AI loops are becoming the latest debate in agentic software development after Claude Code creator Boris Cherny discussed the idea at Meta’s @Scale conference. According to TechCrunch, Cherny said developers are moving from writing source code by hand to agents writing code, and now toward agents prompting other agents that then write code.
The idea is simple, but the consequences are not. AI loops are recurring workflows where an agent keeps checking a task, running tools, reviewing progress and deciding what to do next. In Cherny’s example, one agent keeps looking for code architecture improvements while another searches for duplicated abstractions that can be unified. Those agents can submit pull requests like human developers.
This is different from a normal chatbot prompt. A prompt asks for one answer. A loop creates a process that can run again and again. That makes AI loops attractive for software maintenance, refactoring, testing and documentation work where small improvements can add up over time.
Anthropic’s own research gives the trend more context. In a June 16, 2026 report, Anthropic said it analysed about 400,000 Claude Code sessions from roughly 235,000 people between October 2025 and April 2026. The report focused on how developers use agentic coding tools in practice, including what work is being done and how expertise still matters.
The positive case is clear. AI loops could let engineering teams assign agents to repetitive codebase checks that rarely get enough attention. A loop can watch for stale abstractions, run tests, review logs and open a pull request when it finds a fix. That could help teams deal with technical debt without stopping product work.
Other engineers are also framing loops as a design pattern.
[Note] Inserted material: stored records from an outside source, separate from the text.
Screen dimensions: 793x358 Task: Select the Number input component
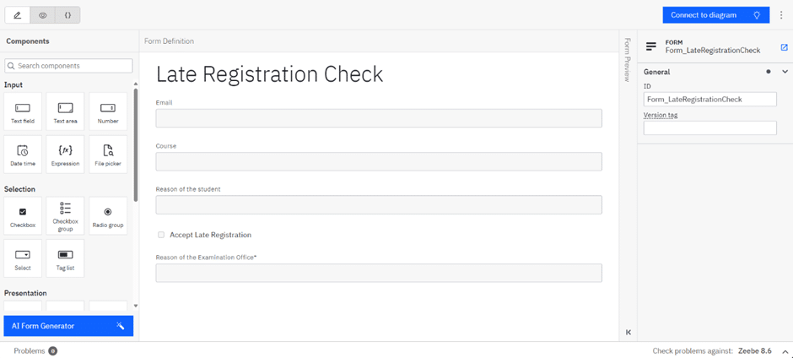(108, 111)
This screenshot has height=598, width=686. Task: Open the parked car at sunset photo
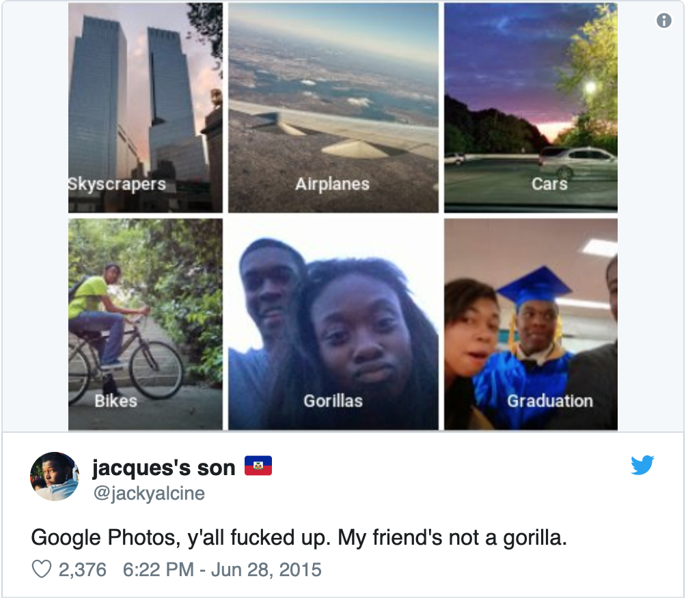531,108
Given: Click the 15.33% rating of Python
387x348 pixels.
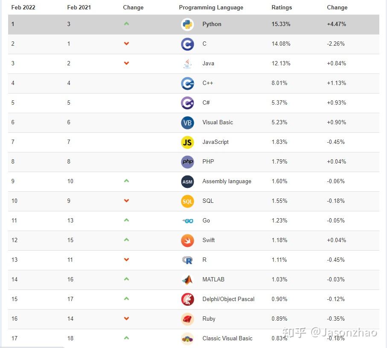Looking at the screenshot, I should coord(281,24).
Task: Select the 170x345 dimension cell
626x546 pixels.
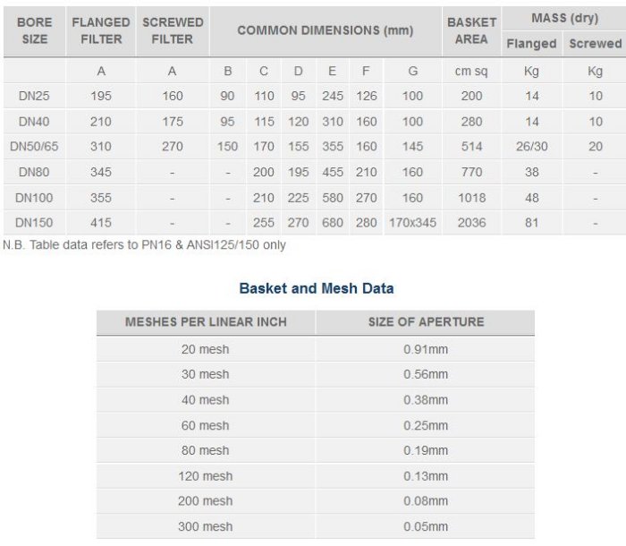Action: click(412, 222)
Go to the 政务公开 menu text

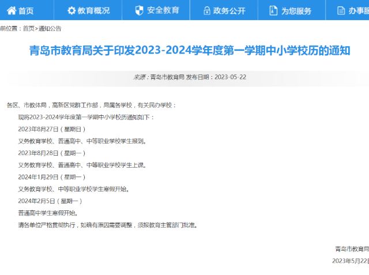229,11
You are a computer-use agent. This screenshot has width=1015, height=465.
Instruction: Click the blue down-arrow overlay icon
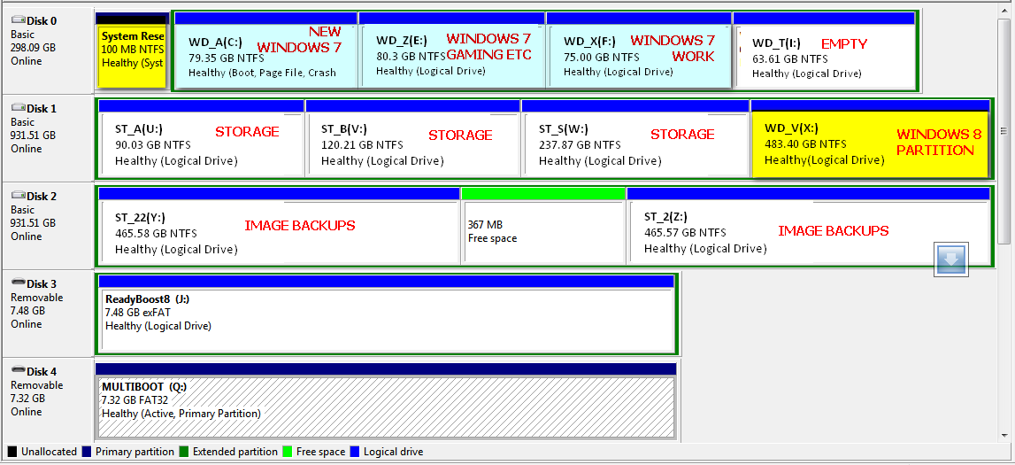[951, 260]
In a June 7, 2026 post, Google Cloud engineer Addy Osmani wrote about loop engineering as the shift from manually prompting coding agents to designing systems that prompt them. His framing points to a broader move away from one-shot AI use toward managed agent workflows.
The risk is cost and control. TechCrunch noted that loops can burn through tokens faster than simple question-and-answer chatbots because the system is meant to keep running. That matters for companies already watching AI subscription costs and API bills. The AI Decode recently covered the same pressure in AI subscription costs, where heavy agent usage is testing flat monthly plans.
There is also a quality problem. An AI loop that keeps editing code can still misunderstand a requirement, duplicate a bad pattern or produce changes that pass narrow tests but weaken the system. A 2025 arXiv study of 567 GitHub pull requests generated with Claude Code found that 83.8% were accepted and merged, but 45.1% of merged pull requests still required additional changes.
That makes oversight the real issue. AI loops may help with long-running work, but they also make it easier for mistakes to run longer before someone notices. For now, the open question is whether teams can build enough review, budget limits and rollback controls around AI loops before they become a normal part of software engineering.